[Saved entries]
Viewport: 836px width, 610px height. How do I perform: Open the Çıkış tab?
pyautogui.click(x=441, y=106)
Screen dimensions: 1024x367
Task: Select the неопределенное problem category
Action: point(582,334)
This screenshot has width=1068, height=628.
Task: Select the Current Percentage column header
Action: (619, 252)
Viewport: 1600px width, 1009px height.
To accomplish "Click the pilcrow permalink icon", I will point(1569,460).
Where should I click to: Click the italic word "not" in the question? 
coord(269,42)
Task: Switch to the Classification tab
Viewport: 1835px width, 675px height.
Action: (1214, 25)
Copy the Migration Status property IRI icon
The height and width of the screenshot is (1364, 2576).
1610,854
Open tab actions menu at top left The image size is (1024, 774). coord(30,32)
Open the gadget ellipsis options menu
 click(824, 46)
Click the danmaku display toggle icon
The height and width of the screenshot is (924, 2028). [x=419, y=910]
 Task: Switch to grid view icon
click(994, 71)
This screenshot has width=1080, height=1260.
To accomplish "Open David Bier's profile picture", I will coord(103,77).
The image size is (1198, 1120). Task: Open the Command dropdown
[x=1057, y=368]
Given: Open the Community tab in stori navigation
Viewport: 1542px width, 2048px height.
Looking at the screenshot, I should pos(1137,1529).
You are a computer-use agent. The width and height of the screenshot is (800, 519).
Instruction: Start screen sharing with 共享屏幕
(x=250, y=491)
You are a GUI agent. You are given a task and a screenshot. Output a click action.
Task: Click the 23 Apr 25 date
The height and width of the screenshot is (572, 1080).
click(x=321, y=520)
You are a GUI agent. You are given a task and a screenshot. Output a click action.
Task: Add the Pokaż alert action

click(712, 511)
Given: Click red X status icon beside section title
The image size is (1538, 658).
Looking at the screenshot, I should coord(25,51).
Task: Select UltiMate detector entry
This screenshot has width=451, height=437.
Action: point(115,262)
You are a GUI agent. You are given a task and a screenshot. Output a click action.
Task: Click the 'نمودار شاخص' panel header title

**Work request**
All the entries above should come back exactly as they are written.

**Result**
Viewport: 836px width, 610px height. How do I perform: Open the Çıkış tab?
pyautogui.click(x=441, y=106)
Screen dimensions: 1024x367
Task: Select the неопределенное problem category
Action: point(582,334)
This screenshot has width=1068, height=628.
Task: Select the Current Percentage column header
Action: (619, 252)
Viewport: 1600px width, 1009px height.
To accomplish "Click the pilcrow permalink icon", I will point(1569,460).
Where should I click to: Click the italic word "not" in the question? 
coord(269,42)
Task: Switch to the Classification tab
Viewport: 1835px width, 675px height.
Action: (1214, 25)
Copy the Migration Status property IRI icon
The height and width of the screenshot is (1364, 2576).
1610,854
Open tab actions menu at top left The image size is (1024, 774). coord(30,32)
Open the gadget ellipsis options menu
 click(824, 46)
Click the danmaku display toggle icon
The height and width of the screenshot is (924, 2028). [x=419, y=910]
 Task: Switch to grid view icon
click(994, 71)
This screenshot has width=1080, height=1260.
To accomplish "Open David Bier's profile picture", I will coord(103,77).
The image size is (1198, 1120). Task: Open the Command dropdown
[x=1057, y=368]
Given: Open the Community tab in stori navigation
Viewport: 1542px width, 2048px height.
Looking at the screenshot, I should pos(1137,1529).
You are a computer-use agent. The width and height of the screenshot is (800, 519).
Instruction: Start screen sharing with 共享屏幕
(x=250, y=491)
You are a GUI agent. You are given a task and a screenshot. Output a click action.
Task: Click the 23 Apr 25 date
The height and width of the screenshot is (572, 1080).
click(x=321, y=520)
You are a GUI agent. You are given a task and a screenshot. Output a click action.
Task: Add the Pokaż alert action

click(712, 511)
Given: Click red X status icon beside section title
The image size is (1538, 658).
Looking at the screenshot, I should coord(25,51).
Task: Select UltiMate detector entry
This screenshot has width=451, height=437.
Action: point(115,262)
You are a GUI agent. You are given a task and a screenshot. Output a click action.
Task: Click the 'نمودار شاخص' panel header title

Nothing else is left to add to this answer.